(Source data)

== == ==

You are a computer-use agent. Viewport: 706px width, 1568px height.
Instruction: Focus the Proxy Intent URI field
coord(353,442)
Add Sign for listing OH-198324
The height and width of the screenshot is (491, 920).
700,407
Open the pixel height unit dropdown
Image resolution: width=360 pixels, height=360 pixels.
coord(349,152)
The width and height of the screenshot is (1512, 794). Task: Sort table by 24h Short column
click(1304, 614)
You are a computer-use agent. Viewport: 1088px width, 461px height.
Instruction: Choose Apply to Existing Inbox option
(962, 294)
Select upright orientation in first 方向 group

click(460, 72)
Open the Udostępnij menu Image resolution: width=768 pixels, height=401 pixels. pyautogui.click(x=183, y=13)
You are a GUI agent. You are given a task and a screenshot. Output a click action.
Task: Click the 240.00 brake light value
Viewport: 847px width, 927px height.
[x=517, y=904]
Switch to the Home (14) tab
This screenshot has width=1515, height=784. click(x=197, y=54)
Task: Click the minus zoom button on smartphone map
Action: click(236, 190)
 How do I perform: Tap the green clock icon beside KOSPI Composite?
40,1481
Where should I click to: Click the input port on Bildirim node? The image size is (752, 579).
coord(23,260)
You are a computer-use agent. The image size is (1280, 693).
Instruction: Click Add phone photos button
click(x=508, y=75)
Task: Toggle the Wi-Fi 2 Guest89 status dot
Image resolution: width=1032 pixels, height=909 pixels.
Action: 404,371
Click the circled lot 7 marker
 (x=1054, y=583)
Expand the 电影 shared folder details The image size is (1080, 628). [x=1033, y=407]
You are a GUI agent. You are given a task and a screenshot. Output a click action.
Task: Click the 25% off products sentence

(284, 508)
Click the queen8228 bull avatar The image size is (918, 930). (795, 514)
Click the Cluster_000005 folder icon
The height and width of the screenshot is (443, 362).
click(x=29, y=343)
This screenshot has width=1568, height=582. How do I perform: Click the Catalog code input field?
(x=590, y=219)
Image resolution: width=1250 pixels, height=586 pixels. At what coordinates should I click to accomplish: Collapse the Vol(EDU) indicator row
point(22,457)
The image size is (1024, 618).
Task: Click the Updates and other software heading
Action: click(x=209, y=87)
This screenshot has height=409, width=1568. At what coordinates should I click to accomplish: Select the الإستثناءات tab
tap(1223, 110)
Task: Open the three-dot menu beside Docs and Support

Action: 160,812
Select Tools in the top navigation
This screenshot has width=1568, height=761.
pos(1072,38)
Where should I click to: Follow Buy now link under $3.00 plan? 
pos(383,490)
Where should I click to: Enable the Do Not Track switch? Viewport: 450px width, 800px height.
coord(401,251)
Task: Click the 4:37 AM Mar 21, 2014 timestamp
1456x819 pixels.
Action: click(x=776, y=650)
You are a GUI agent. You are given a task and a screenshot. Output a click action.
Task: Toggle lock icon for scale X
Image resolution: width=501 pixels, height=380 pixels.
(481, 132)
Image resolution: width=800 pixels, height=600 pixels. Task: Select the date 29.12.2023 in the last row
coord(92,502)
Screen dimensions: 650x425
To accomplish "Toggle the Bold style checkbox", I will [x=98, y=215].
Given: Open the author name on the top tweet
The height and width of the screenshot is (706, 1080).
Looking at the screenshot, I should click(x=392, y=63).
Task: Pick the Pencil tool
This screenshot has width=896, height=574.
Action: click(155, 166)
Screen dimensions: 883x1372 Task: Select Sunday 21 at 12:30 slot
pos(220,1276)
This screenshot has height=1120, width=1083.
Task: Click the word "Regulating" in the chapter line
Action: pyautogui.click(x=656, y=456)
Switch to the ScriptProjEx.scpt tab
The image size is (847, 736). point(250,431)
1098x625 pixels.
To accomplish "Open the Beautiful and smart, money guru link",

== == ==

Copy out the data shown above in full. Match it exactly.

You are a computer-use agent. Viewport: 706px width, 1568px height.
Instruction: Focus the Proxy Intent URI field
coord(353,442)
Add Sign for listing OH-198324
The height and width of the screenshot is (491, 920).
700,407
Open the pixel height unit dropdown
Image resolution: width=360 pixels, height=360 pixels.
coord(349,152)
The width and height of the screenshot is (1512, 794). Task: Sort table by 24h Short column
click(1304, 614)
You are a computer-use agent. Viewport: 1088px width, 461px height.
Instruction: Choose Apply to Existing Inbox option
(962, 294)
Select upright orientation in first 方向 group

click(460, 72)
Open the Udostępnij menu Image resolution: width=768 pixels, height=401 pixels. pyautogui.click(x=183, y=13)
You are a GUI agent. You are given a task and a screenshot. Output a click action.
Task: Click the 240.00 brake light value
Viewport: 847px width, 927px height.
[x=517, y=904]
Switch to the Home (14) tab
This screenshot has width=1515, height=784. click(x=197, y=54)
Task: Click the minus zoom button on smartphone map
Action: click(236, 190)
 How do I perform: Tap the green clock icon beside KOSPI Composite?
40,1481
Where should I click to: Click the input port on Bildirim node? The image size is (752, 579).
coord(23,260)
You are a computer-use agent. The image size is (1280, 693).
Instruction: Click Add phone photos button
click(x=508, y=75)
Task: Toggle the Wi-Fi 2 Guest89 status dot
Image resolution: width=1032 pixels, height=909 pixels.
Action: 404,371
Click the circled lot 7 marker
 (x=1054, y=583)
Expand the 电影 shared folder details The image size is (1080, 628). [x=1033, y=407]
You are a GUI agent. You are given a task and a screenshot. Output a click action.
Task: Click the 25% off products sentence

(284, 508)
Click the queen8228 bull avatar The image size is (918, 930). (795, 514)
Click the Cluster_000005 folder icon
The height and width of the screenshot is (443, 362).
click(x=29, y=343)
This screenshot has width=1568, height=582. How do I perform: Click the Catalog code input field?
(x=590, y=219)
Image resolution: width=1250 pixels, height=586 pixels. At what coordinates should I click to accomplish: Collapse the Vol(EDU) indicator row
point(22,457)
The image size is (1024, 618).
Task: Click the Updates and other software heading
Action: click(x=209, y=87)
This screenshot has height=409, width=1568. At what coordinates should I click to accomplish: Select the الإستثناءات tab
tap(1223, 110)
Task: Open the three-dot menu beside Docs and Support

Action: 160,812
Select Tools in the top navigation
This screenshot has width=1568, height=761.
pos(1072,38)
Where should I click to: Follow Buy now link under $3.00 plan? 
pos(383,490)
Where should I click to: Enable the Do Not Track switch? Viewport: 450px width, 800px height.
coord(401,251)
Task: Click the 4:37 AM Mar 21, 2014 timestamp
1456x819 pixels.
Action: click(x=776, y=650)
You are a GUI agent. You are given a task and a screenshot. Output a click action.
Task: Toggle lock icon for scale X
Image resolution: width=501 pixels, height=380 pixels.
(481, 132)
Image resolution: width=800 pixels, height=600 pixels. Task: Select the date 29.12.2023 in the last row
coord(92,502)
Screen dimensions: 650x425
To accomplish "Toggle the Bold style checkbox", I will [x=98, y=215].
Given: Open the author name on the top tweet
The height and width of the screenshot is (706, 1080).
Looking at the screenshot, I should click(x=392, y=63).
Task: Pick the Pencil tool
This screenshot has width=896, height=574.
Action: click(155, 166)
Screen dimensions: 883x1372 Task: Select Sunday 21 at 12:30 slot
pos(220,1276)
This screenshot has height=1120, width=1083.
Task: Click the word "Regulating" in the chapter line
Action: pyautogui.click(x=656, y=456)
Switch to the ScriptProjEx.scpt tab
The image size is (847, 736). point(250,431)
1098x625 pixels.
To accomplish "Open the Beautiful and smart, money guru link",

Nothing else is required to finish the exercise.